Ethel Sutton Bruce (January 22, 1881 – June 18, 1957) was an English-born American tennis player.

==Early life==
Ethel Mathilda Godfray Sutton was born in Portsmouth, England, the daughter of Adolphus DeGrouchy Sutton and Adeline Esther Godfray Sutton. Adolphus Sutton was a naval captain. The family moved to Pasadena, California when Ethel was a girl. Three of her sisters, May Sutton, Florence Sutton, and Violet Sutton, were also competitive tennis players.

==Career==
Ethel Sutton often played against her sisters; together, the Suttons won every Southern California women's singles championship between 1899 and 1915. Ethel won the title in 1906, 1911, 1912, and 1913. Ethel also won titles in doubles and mixed doubles events.

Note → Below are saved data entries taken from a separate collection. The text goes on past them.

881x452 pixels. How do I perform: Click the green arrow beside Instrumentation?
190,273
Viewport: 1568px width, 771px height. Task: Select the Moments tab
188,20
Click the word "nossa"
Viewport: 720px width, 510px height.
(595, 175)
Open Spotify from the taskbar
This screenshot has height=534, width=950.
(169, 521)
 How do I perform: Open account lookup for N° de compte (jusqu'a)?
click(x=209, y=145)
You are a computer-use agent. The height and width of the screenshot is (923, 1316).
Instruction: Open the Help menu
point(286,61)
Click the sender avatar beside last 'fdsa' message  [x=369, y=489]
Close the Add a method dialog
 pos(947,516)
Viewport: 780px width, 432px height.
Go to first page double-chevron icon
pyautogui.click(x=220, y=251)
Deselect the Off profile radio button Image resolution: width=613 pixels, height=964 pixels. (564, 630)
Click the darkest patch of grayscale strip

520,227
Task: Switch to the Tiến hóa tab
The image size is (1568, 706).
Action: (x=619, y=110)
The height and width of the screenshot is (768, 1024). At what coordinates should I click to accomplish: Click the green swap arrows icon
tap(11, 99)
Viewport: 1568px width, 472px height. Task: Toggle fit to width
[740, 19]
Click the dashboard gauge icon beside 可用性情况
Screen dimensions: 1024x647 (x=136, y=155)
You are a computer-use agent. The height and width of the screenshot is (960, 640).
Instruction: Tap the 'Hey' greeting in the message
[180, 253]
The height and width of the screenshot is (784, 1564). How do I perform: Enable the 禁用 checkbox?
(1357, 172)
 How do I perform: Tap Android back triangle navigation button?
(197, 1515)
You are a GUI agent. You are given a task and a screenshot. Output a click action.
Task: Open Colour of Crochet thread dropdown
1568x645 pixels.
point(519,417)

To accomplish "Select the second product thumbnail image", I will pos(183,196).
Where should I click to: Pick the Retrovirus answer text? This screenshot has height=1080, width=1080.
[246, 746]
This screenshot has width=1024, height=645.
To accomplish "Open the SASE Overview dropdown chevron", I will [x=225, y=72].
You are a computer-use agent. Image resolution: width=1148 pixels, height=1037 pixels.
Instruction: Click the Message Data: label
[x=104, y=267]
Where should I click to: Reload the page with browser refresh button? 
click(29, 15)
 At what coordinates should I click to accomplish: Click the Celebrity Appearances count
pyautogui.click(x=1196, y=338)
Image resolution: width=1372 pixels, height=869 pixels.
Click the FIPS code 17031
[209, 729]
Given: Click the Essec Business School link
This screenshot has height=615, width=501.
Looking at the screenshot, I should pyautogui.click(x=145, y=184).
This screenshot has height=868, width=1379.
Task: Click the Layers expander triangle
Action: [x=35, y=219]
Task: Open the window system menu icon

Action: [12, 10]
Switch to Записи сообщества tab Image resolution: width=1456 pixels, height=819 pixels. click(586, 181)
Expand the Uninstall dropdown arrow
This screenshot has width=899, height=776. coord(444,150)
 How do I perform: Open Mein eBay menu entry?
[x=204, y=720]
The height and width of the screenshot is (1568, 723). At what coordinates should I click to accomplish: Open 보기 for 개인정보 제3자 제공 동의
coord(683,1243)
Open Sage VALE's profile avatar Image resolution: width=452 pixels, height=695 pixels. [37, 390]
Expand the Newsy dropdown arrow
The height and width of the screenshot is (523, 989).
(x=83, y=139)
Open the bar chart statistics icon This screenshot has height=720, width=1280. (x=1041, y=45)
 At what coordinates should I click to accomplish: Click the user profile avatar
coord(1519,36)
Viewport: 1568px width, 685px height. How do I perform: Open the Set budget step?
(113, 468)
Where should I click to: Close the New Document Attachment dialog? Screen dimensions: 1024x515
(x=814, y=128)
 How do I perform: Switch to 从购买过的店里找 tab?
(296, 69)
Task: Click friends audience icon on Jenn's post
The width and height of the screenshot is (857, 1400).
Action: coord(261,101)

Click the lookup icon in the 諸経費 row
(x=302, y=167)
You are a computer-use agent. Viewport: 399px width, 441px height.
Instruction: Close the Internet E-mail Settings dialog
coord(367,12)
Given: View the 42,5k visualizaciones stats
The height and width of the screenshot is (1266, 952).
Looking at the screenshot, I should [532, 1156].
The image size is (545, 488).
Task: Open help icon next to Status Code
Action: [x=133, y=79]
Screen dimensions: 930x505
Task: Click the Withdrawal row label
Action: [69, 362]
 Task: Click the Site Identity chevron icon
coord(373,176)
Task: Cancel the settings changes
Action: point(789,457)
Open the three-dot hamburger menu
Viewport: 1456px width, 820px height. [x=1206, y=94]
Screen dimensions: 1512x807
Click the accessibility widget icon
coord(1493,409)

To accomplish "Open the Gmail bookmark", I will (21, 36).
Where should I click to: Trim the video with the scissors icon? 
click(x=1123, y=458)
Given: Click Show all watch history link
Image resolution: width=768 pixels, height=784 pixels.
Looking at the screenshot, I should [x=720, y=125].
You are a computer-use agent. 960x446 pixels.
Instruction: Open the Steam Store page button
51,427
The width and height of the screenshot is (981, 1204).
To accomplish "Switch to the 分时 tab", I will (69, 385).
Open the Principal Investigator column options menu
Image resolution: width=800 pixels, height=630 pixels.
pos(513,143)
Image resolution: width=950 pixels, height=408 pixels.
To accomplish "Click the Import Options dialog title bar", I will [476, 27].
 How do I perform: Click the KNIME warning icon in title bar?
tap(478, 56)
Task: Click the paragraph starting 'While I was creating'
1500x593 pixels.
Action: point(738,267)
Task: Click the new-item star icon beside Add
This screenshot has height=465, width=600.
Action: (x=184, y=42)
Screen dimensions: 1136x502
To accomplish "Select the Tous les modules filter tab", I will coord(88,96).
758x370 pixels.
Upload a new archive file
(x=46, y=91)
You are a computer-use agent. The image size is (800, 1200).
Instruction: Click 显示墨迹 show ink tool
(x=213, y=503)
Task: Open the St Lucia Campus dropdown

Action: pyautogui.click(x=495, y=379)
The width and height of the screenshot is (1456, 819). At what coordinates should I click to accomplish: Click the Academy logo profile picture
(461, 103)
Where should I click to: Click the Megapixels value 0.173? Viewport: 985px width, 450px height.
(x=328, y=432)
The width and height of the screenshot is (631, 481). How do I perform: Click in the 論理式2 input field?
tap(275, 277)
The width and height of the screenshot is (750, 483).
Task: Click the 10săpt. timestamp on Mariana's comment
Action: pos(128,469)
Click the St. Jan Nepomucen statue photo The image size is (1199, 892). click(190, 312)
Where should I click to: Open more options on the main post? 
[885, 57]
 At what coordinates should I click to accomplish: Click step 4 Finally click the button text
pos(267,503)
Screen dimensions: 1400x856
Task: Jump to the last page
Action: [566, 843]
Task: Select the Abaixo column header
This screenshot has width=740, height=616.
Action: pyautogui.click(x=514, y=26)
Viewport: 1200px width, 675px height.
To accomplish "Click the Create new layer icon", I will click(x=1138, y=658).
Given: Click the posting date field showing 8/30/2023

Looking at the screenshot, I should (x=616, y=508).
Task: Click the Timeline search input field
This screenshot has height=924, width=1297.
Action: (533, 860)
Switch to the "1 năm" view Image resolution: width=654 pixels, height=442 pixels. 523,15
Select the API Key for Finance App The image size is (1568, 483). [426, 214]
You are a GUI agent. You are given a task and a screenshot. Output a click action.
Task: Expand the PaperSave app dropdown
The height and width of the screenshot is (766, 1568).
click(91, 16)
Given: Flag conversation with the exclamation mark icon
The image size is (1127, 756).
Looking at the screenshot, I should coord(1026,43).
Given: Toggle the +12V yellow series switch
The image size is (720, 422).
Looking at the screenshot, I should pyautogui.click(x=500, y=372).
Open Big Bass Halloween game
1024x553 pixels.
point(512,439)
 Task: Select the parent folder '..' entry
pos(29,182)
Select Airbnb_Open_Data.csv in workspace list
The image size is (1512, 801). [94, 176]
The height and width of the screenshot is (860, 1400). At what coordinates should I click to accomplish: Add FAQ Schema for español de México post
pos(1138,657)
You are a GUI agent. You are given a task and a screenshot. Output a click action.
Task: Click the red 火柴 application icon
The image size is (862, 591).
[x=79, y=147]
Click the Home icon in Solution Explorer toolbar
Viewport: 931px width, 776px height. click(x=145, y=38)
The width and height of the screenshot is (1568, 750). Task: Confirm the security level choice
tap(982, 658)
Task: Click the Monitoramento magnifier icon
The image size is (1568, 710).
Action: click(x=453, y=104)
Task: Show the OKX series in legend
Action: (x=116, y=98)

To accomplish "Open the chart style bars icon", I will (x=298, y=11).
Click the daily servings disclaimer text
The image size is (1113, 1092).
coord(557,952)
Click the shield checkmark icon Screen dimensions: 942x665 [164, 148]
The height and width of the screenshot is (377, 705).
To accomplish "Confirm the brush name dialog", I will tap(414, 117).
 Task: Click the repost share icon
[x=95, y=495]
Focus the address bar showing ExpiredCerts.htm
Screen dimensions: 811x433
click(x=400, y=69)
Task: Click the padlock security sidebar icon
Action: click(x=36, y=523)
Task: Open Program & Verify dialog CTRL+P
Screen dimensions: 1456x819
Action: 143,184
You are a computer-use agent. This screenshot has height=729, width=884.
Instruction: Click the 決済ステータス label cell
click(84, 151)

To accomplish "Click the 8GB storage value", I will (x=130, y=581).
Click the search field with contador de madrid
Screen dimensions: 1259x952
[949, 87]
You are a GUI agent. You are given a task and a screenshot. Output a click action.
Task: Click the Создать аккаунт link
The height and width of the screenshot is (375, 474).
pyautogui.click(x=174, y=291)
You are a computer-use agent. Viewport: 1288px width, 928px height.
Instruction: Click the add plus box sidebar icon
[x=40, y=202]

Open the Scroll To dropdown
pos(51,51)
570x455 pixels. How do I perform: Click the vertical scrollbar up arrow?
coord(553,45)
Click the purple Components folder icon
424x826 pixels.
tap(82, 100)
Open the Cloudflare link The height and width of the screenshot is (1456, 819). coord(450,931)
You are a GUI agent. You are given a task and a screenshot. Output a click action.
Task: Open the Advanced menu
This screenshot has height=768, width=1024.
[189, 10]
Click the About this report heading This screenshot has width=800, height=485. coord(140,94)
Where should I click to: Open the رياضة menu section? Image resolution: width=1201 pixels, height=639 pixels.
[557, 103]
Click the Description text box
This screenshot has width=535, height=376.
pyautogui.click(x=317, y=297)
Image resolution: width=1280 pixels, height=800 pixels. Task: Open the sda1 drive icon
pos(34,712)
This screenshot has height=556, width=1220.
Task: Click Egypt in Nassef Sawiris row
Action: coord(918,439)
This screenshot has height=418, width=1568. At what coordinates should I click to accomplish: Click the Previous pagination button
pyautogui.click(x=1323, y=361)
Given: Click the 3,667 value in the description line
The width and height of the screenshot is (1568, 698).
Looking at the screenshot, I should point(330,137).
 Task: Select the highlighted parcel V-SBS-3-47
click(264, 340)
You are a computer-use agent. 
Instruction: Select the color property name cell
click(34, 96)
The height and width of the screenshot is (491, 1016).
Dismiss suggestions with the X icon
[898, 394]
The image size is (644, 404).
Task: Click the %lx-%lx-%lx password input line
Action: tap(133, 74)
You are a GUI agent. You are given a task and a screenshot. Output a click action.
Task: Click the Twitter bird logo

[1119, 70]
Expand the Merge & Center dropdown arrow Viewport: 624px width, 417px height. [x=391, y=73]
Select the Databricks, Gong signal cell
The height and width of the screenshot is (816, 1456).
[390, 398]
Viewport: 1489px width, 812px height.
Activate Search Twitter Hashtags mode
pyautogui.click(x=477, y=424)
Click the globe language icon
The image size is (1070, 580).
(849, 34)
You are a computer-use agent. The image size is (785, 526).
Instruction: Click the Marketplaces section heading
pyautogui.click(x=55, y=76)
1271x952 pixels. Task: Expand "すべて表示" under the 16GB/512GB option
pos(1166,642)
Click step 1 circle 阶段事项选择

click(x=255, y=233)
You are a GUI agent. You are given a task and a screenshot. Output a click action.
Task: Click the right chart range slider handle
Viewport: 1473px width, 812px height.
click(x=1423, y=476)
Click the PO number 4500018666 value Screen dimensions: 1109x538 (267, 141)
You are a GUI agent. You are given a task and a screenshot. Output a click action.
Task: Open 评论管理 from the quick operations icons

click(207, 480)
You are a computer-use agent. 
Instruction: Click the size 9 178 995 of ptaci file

Ethel Sutton Bruce wrote a series of articles about tennis for the San Francisco Call newspaper in 1913. She later co-authored a book, Tennis, Fundamentals and Timing (1938) with her husband. She also taught tennis in physical education classes for women at the University of California Los Angeles.

In 1947, all four Sutton sisters wore 1890s-style tennis costumes to play at a Santa Monica fundraiser for Children's Hospital Los Angeles.

==Personal life==
Ethel Sutton married Robert O. Bruce; they had a son, Robert. She died in Santa Monica, California in 1957, aged 76 years.

Ethel Sutton Bruce's brother-in-law was tennis player Tom Bundy. She was the aunt of several tennis players of a younger generation, including Dorothy Cheney and John Doeg. In 1976, Ethel Sutton Bruce, Violet Sutton Hope-Doeg, and Florence Sutton were inducted into the Southern California Tennis Association Hall of Fame.